Last Tuesday, NBC announced it had completely sold out its Super Bowl broadcast inventory.
A nice note in an otherwise dismal couple of years for advertising. Worldwide ad spend tanked during the recession, side by side with the housing market collapse. In 2009, the industry experienced its worst single year decline since the Great Depression. Overall U.S. advertising plunged 12.9% that year according to Zenith Media.
But U.S. digital spend dropped only 3.4%. And as the recovery has slowly taken hold, digital has outgrown traditional by nearly 3X (7% to 20.2%).
It’s true that flagship events like the Super Bowl are not going away any time soon, but the rest of the traditional media world is in psychotherapy over how their analog dollars have turned to digital dimes.
But does that mean that just because you’re digital, you’re a winner? What does the continuing economic climate mean for the advertising business?
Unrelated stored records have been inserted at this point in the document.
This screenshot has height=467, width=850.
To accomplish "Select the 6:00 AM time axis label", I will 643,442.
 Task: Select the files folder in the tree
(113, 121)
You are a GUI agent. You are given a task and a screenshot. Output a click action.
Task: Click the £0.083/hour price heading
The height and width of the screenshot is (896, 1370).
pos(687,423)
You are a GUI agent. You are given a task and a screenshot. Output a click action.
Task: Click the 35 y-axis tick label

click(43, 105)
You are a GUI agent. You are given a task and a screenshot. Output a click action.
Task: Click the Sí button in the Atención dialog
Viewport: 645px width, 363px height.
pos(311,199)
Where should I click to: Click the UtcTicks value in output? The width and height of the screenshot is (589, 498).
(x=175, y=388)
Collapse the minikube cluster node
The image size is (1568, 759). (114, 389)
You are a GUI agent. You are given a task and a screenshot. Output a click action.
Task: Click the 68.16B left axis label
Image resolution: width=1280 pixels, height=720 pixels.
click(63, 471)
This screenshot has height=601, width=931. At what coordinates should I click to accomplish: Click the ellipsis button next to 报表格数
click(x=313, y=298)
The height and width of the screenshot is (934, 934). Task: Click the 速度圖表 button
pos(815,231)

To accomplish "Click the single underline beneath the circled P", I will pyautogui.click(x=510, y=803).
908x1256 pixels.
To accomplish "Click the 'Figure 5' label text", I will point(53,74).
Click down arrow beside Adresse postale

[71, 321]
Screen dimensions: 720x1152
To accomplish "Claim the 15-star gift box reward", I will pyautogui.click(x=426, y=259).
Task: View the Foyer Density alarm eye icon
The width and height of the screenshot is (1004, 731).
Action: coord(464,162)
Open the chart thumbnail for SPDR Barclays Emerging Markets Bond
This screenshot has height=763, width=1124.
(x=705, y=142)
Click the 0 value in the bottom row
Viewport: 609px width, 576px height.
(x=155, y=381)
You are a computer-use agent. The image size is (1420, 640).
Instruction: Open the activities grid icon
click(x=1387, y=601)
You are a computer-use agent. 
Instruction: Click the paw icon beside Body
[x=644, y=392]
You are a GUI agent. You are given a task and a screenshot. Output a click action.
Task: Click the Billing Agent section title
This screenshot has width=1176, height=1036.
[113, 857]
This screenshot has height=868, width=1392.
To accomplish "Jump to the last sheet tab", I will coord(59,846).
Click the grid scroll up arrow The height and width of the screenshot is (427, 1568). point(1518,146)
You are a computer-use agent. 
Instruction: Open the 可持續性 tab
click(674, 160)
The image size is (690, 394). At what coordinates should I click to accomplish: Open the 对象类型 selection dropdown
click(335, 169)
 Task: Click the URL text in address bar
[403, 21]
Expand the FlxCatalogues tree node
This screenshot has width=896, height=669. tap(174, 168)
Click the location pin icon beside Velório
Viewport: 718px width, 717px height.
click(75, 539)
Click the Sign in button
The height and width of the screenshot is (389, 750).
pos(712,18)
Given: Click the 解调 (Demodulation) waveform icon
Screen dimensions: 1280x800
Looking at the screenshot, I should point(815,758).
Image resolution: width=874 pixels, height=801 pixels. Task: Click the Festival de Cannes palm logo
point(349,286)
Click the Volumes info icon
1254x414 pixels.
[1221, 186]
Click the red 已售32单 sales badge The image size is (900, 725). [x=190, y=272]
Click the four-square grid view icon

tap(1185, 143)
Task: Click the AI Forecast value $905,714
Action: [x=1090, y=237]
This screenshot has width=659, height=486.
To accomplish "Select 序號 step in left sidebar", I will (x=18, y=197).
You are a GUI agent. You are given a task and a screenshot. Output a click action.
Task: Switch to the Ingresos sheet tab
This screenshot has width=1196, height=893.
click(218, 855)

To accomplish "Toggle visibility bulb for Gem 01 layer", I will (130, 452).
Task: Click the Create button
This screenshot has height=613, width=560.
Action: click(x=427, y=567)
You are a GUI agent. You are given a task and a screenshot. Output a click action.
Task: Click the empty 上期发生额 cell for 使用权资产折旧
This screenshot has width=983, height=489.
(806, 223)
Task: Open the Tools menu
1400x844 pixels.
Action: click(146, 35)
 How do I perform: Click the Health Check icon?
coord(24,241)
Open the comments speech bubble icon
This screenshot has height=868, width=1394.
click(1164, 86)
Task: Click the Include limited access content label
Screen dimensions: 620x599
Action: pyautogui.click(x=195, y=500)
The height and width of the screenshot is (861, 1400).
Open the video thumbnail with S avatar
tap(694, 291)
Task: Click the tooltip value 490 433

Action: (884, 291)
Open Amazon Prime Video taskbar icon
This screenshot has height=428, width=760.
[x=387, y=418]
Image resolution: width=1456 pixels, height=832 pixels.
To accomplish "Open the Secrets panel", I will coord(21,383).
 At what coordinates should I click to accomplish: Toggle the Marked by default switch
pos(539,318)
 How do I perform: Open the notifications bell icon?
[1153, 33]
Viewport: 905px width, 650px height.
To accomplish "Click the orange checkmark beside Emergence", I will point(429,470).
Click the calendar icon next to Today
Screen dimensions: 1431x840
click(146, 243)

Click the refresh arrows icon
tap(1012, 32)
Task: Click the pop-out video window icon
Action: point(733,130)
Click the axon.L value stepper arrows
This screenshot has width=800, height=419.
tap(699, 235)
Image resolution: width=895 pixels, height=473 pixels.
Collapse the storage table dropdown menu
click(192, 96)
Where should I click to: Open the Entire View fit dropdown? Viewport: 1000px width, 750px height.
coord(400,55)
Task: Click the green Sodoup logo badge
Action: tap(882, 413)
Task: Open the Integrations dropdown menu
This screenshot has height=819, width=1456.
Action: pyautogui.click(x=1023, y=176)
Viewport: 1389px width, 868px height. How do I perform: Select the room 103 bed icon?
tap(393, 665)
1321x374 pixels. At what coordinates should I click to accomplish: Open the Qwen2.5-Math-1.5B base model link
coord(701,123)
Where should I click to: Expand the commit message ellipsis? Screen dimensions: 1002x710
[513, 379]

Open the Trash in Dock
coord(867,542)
Our viewpoint is that the players that will survive today’s economy and thrive are the ones who can manage digital marketing more efficiently. What does that mean in practice? Brands need partners that can automate the marketing process, whether buying media or data. We expect we’ll see a winnowing this year. Companies with too many hands touching too many keyboards will try to sell before they go under, even ones with significant venture capital backing.
Another reality is that agencies are done with alphabet soup. They realize there’s a huge cost to constantly juggling vendors. As they account for wasted staff time, vendor integration headaches and all the other friction that goes with managing an army of partners, they’ll increasingly choose integrated platform providers with enterprise-class technology and service. They and their brands can’t afford the alternative.